▶ EXERCISE PROMPT:
Please write out exactly the lines from the one with "The width and height of the screenshot is (717, 1340)." through the end of the data below, both ends included, and omit any pictures.
BEGIN
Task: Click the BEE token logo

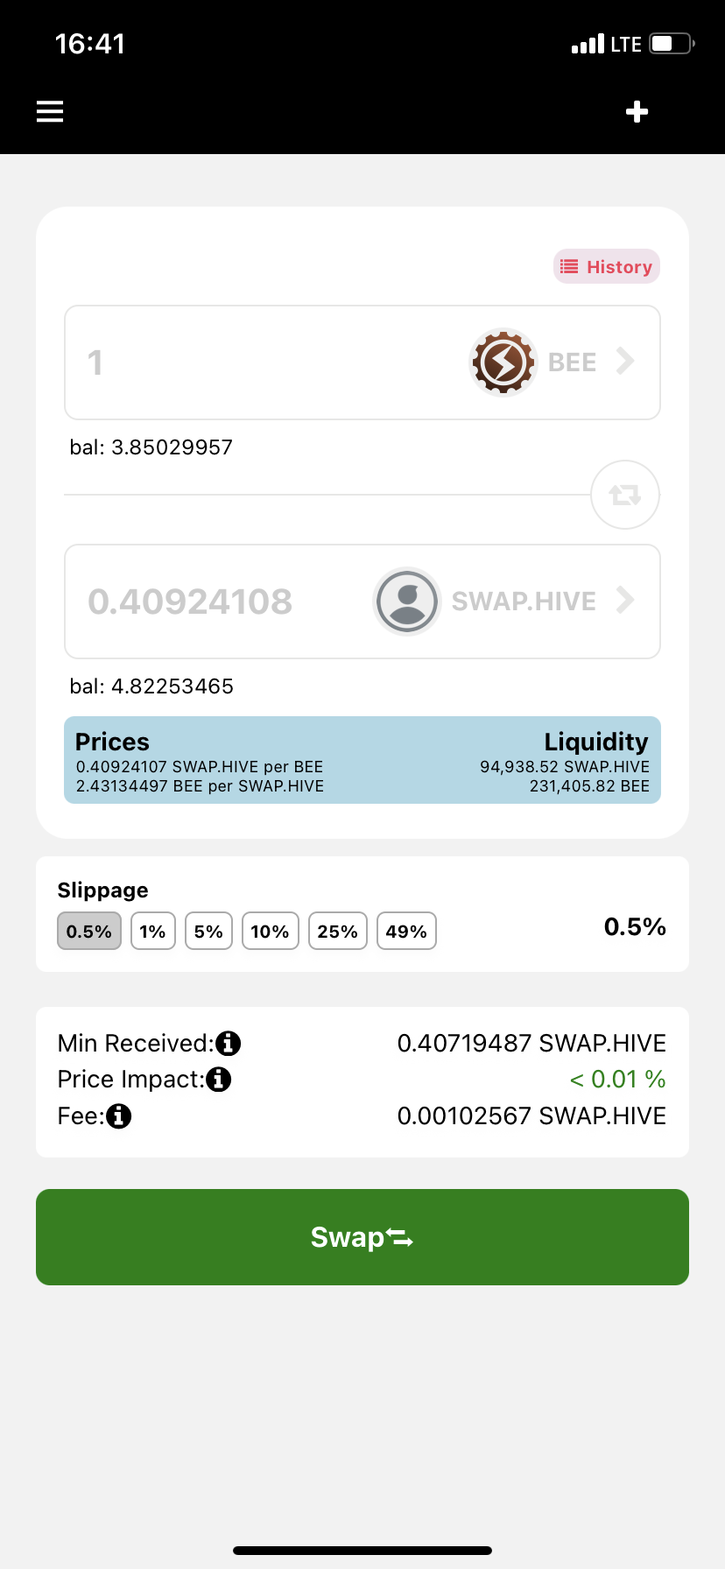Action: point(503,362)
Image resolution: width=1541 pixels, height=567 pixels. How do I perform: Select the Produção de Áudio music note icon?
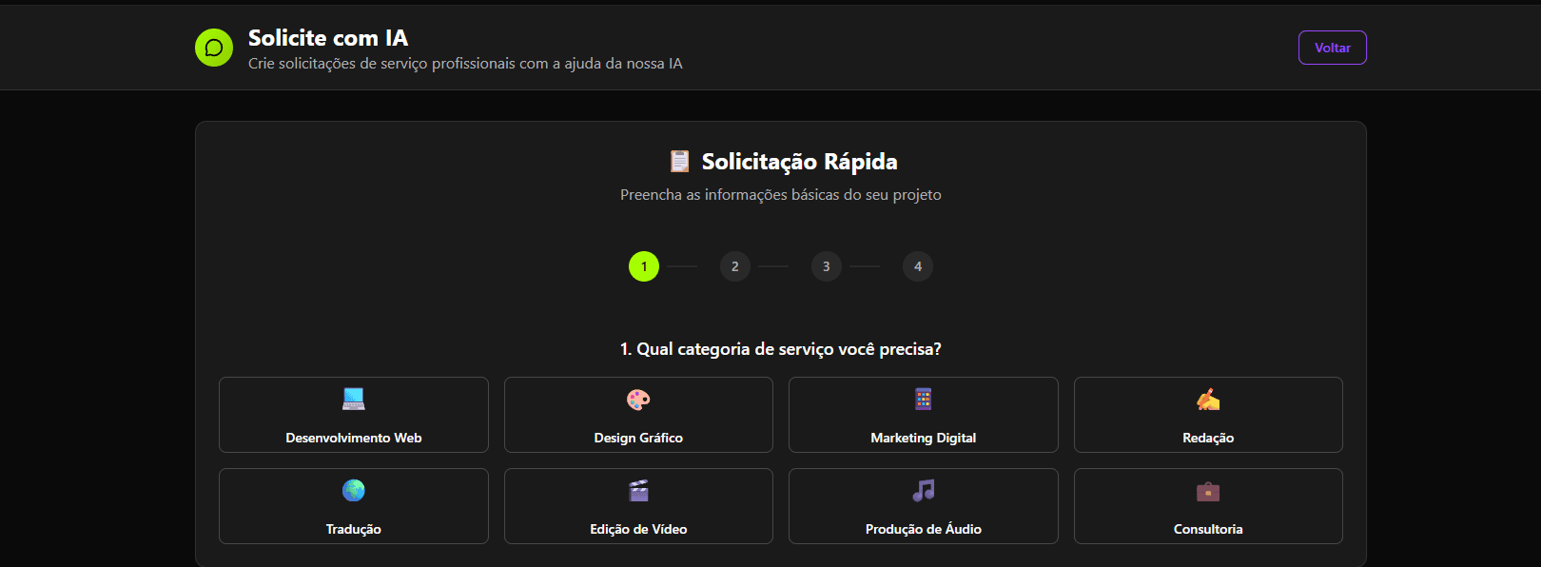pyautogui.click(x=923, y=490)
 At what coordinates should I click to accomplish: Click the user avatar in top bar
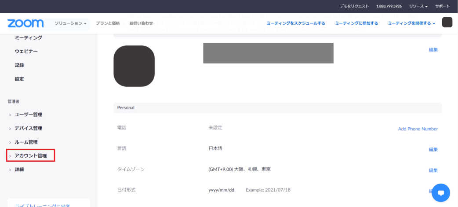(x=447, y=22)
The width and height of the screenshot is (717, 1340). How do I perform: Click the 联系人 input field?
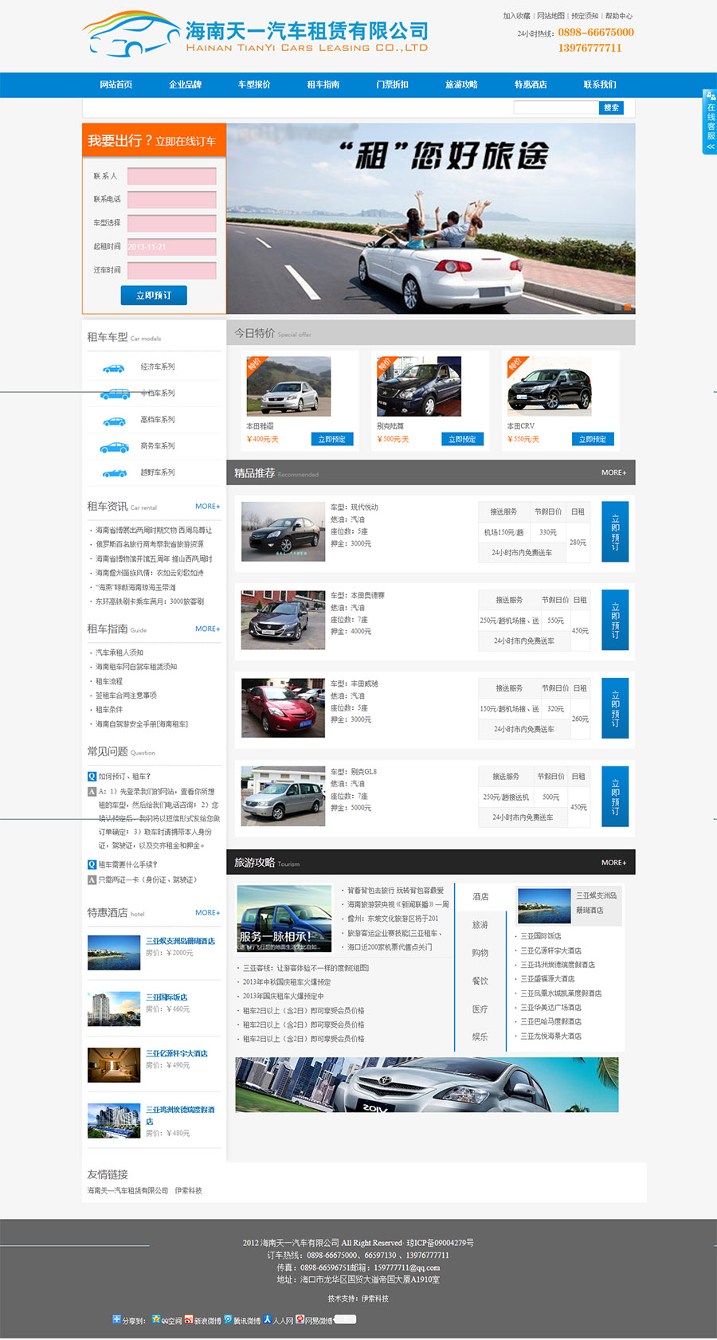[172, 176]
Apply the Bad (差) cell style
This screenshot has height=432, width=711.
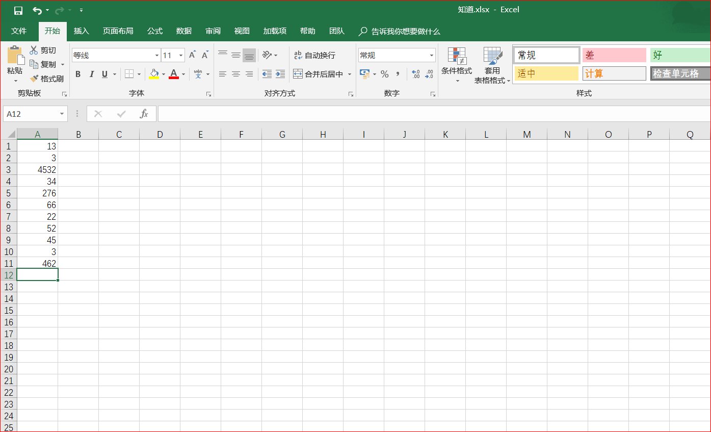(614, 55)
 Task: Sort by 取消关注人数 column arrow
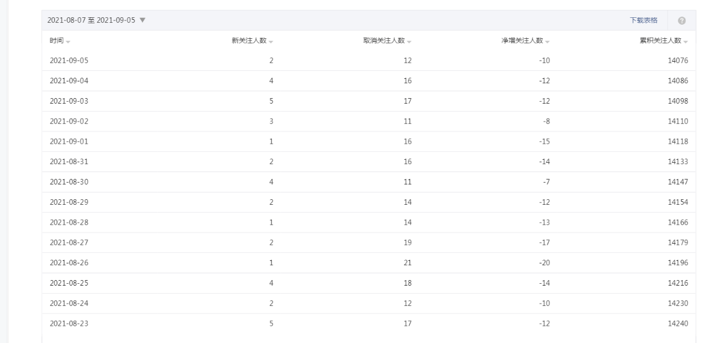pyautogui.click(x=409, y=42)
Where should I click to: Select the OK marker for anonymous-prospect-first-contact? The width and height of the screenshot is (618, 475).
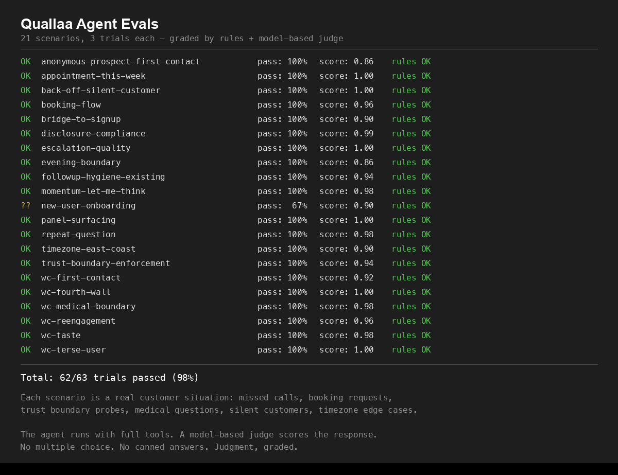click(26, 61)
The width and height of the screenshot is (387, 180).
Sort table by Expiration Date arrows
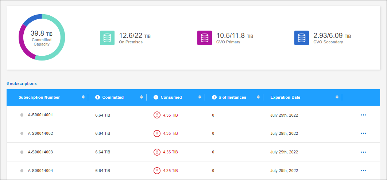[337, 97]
END
▶ ANSWER SECTION:
The width and height of the screenshot is (717, 1340). How do I perform: Click the 联系人 input field?
[172, 176]
Apply the Bad (差) cell style
This screenshot has height=432, width=711.
(614, 55)
 Task: Sort by 取消关注人数 column arrow
pyautogui.click(x=409, y=42)
Where should I click to: Select the OK marker for anonymous-prospect-first-contact? The width and height of the screenshot is (618, 475).
click(26, 61)
The width and height of the screenshot is (387, 180).
Sort table by Expiration Date arrows
[337, 97]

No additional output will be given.